Absentee Ballot Request Form Completion & Helping
Anyone can show a voter how to use anyone’s cell phone to request a ballot, for example: (1) BY OPENING THE STATE BOARD’S PORTAL to electronically fill out, sign, and submit a request; or (2) by demonstrating how to take a cellphone photo of the voter’s completed paper request form and how to send by email to the appropriate county board.
- Unless qualified to assist a voter, a helper must not fill out the form, in part or whole, or hit send.
- The helper may photograph the request form, upload the photo to an email, type in the election board’s email address, and set up the submission or open the State Board’s portal, BUT the voter must hit Send or Submit.
- It is important to include a phone number on the form in case something is blurry or hard to read.
- Anyone can mass distribute BLANK request forms through mailings, hand distribution, emails/tweets/etc. with links to the form or with an attachment. Forms distributed in mass cannot be partially filled out, for example, with the voter’s name and address.
- Anyone can provide mass instructions for completing and submitting an absentee ballot request during a meeting, webinar, Zoom, website video, etc.
Who is qualified to assist a voter by mail?
A voter’s near relative or legal guardian may assist the voter to complete the absentee ballot request form and absentee ballot. A near relative is: your spouse, brother, sister, parent, grandparent, child, grandchild, mother-in-law, father-in-law, daughter-in-law, son-in-law, stepparent, or stepchild. If a near relative or legal guardian is not available, any voter may receive assistance from another individual to complete the ballot, but only voters with a disability (including language difficulty) may receive assistance from another person to complete the request form. The assistant must sign and date the certificate in the proper place on the request form and absentee ballot envelope.
A person who assists a voter with completing their ballot may also serve as a witness. Voters should ensure that anyone assisting and witnessing a ballot is eligible to do so. This means the witness/assistant is over 18 years old and is not a candidate for office (unless the candidate is the voter’s near relative).
There are additional restrictions on who may assist and serve as a witness for voters who are patients in a facility that provides residential or in-patient health care (such as an assisted living facility or hospital). For these voters:
- If a near relative or legal guardian is not available, a voter in a facility may also request assistance from a Multipartisan Assistance Team (MAT). MATs can help voters complete their absentee ballots, and can also serve as a witness. Call your county board of elections to request MAT assistance. Look up your county BOE here.
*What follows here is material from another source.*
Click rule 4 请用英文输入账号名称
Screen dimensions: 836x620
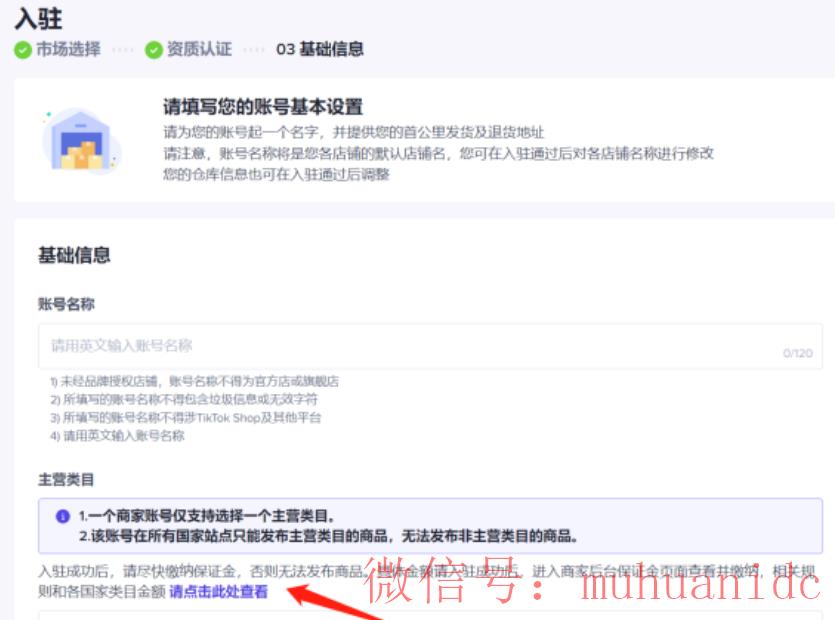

- If neither a voter’s near relative nor verifiable legal guardian is available, and a MAT is not available within seven calendar days of a telephonic request for assistance, the voter may obtain assistance from anyone who is not (1) an owner, manager, director, or employee of the Facility; (2) an elected official; (3) a candidate for office; or (4) an officeholder in a political party or a campaign manager or treasurer for a candidate or political party. The voter may also not have anyone in categories (1) – (4) witness their absentee ballot.
Important: Only you (the voter), your legal guardian, or your near relative may return your absentee ballot, for example, to a county BOE, or Early Voting location. However, if you require assistance due to a disability in mailing your envelope containing your executed absentee ballot, you may direct that the sealed envelope be taken directly to the closest U.S. mail depository or mailbox by a person selected by the voter.